Alone in the examination room with my eggless thoughts, I instantly felt for a mustache — the customary parting (with your period) gift. Women have heard the war stories, and they aren’t glamorous. But once my vanity was assuaged, another thought hit me like a ton of Oil of Olay products: I can’t give birth to any more children. Nevermind I’d prefer running with the bulls and hundreds of testosterone raging boneheads while wearing a bikini rather than procreate at this time of my life; however, just knowing I could was comforting. No longer having the miraculous, world-altering option was unsettling. Go figure.

While I vacillated between coming to grips with this new life stage I’d obliviously entered and trying to forget about it, I searched out the advice of those who’d crossed that scorching threshold ahead of me. Surely, a (sweaty) “sister” could ease me into the rest of my estrogen-leaking life.

My mother took the high road and pinkie-swore to a vague “evolved feminine perspective” that comes with a menopause membership. I now wonder if she was just high. Despite my gray-rooted, hormone-impaired, gravity-ravaged body, on the inside I still considered myself about as mature as the 20-year-old who once looked a whole lot better without a bra. What could suddenly change my world’s view or the way I felt about my almost half-century old breasts?

 

First, a party — complete with red linens, red velvet cake, a maxi pad-shaped piñata and Riverdancing on an ibuprofen-covered stage — flashed before my eyes.

Ma!-harishi, or Mahatmom as she prefers, declared that before menopause, a woman gathers her (metaphoric) tools, and after menopause, she knows how to use them. Sounded like menopausic folklore to me. The party line that women repeat to one another while sitting around a campfire beating drums and holding talking sticks to psych each other up for a second round of puberty. Because that’s precisely what menopause is: Puberty Two — pimples, mood swings, haywire hormones, weight gain, perspiration, hair where there was none and confusion.

 

Puberty stunk the first time around, and it’s hard to swallow that the payoff for hemorrhaging monthly since the age of 13, PMS, labor times three and the after-pregnancy body shock is more of the same! It’s kind of like driving in rush-hour traffic for 30 years only to finally reach your destination and have to turn immediately around and go back again.

Nonetheless, admonished my mom, consider the alternative — in this case, a fertile old age, which would interfere with my empty nest plans: traveling without a “just-in-case” case of feminine hygiene products and a pound of Pamprin. So, I kept waiting for this elusive wisdom ... and checking for facial hair.

While waiting, I decided to make a “Things I’ve Learned the First Half of My Life” list:

1. You can never have enough “skinny jeans”
2. Never a trust a guy who wears a pinkie ring
3. Life is too short for doctors without bedside manners, uncomfortable shoes or cloth diapers
4. Thick ankles aren’t the end of the world
5. S’mores, not wars, could bring world peace

Could this be the acumen my maternal Yoda was talking about?

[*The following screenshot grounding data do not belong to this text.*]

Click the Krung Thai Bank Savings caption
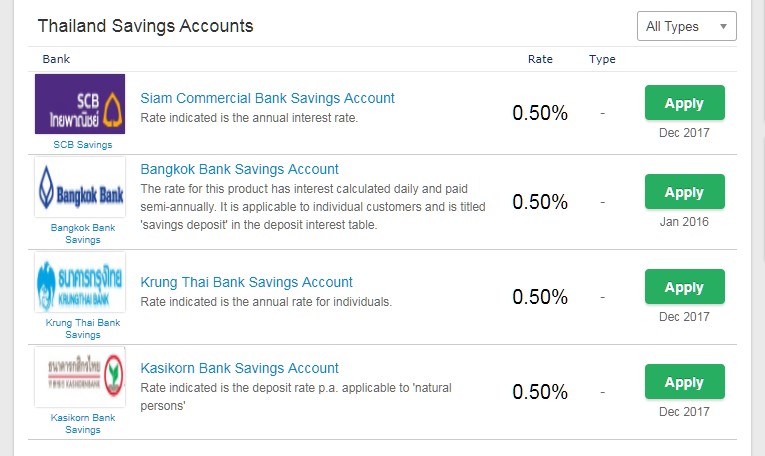[x=82, y=329]

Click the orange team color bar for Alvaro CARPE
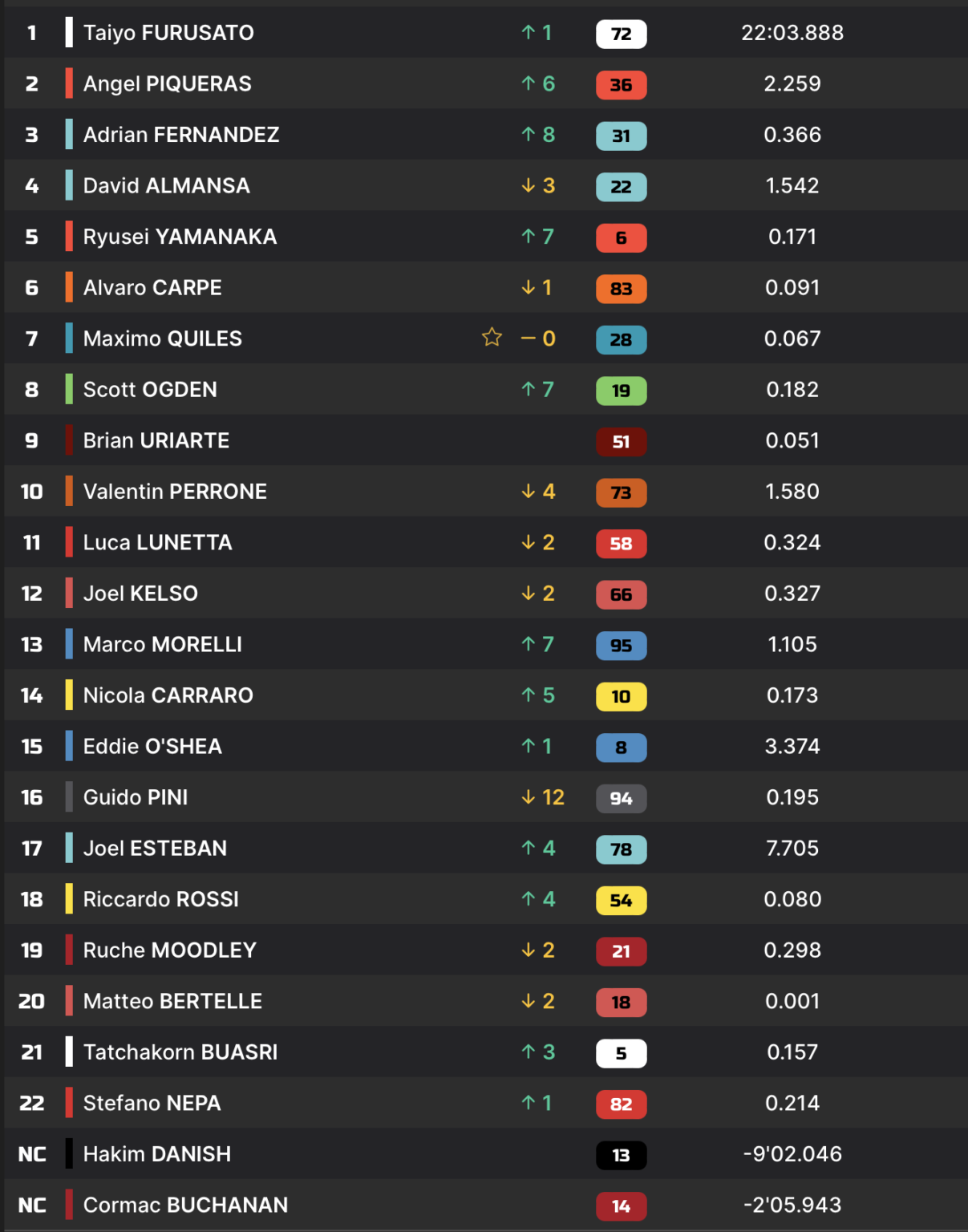point(69,287)
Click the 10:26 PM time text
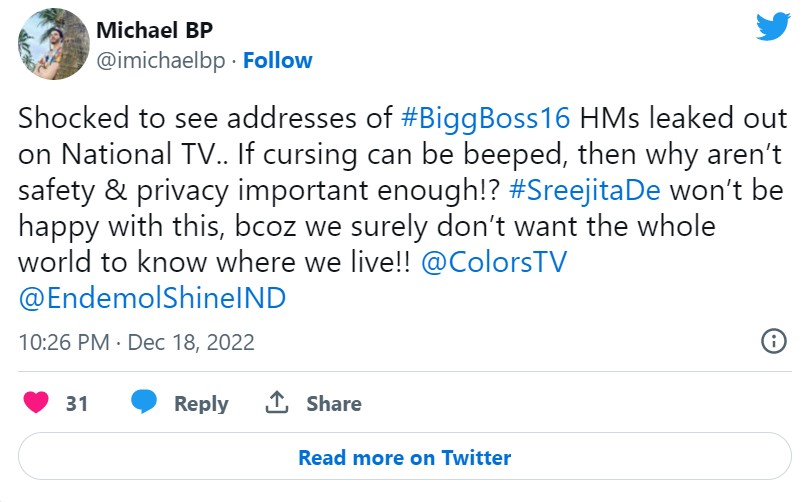Viewport: 805px width, 502px height. 62,342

Surely there was more.

Now, a couple of years down the menopausal line, the insight my mom alluded to still eludes me. Unless, that is the wisdom of menopause: There is no wisdom.

Is menopause simply another bookmark ... a dog-eared page of life like beginning kindergarten, having your first crush or graduating dental school? Or, is it a poignant, organic reminder like, “Ready or not here comes the rest of your life!”

After all, we gals had the babies, raised the families and took care of everyone before ourselves. Menopause might be the ultimate female warning system. Our own bodies bringing the curtain down on youthful options, literally turning up the heat and hollering, “Hey, it’s my time!”

So, now that I, too, have traveled the path paved with heat-seeking hormones and random hairs, maybe another list is in order:

“What I Learned from Menopause”

1. I still make lists.
2. I’m in good company.
3. Depilatory cream works like a charm.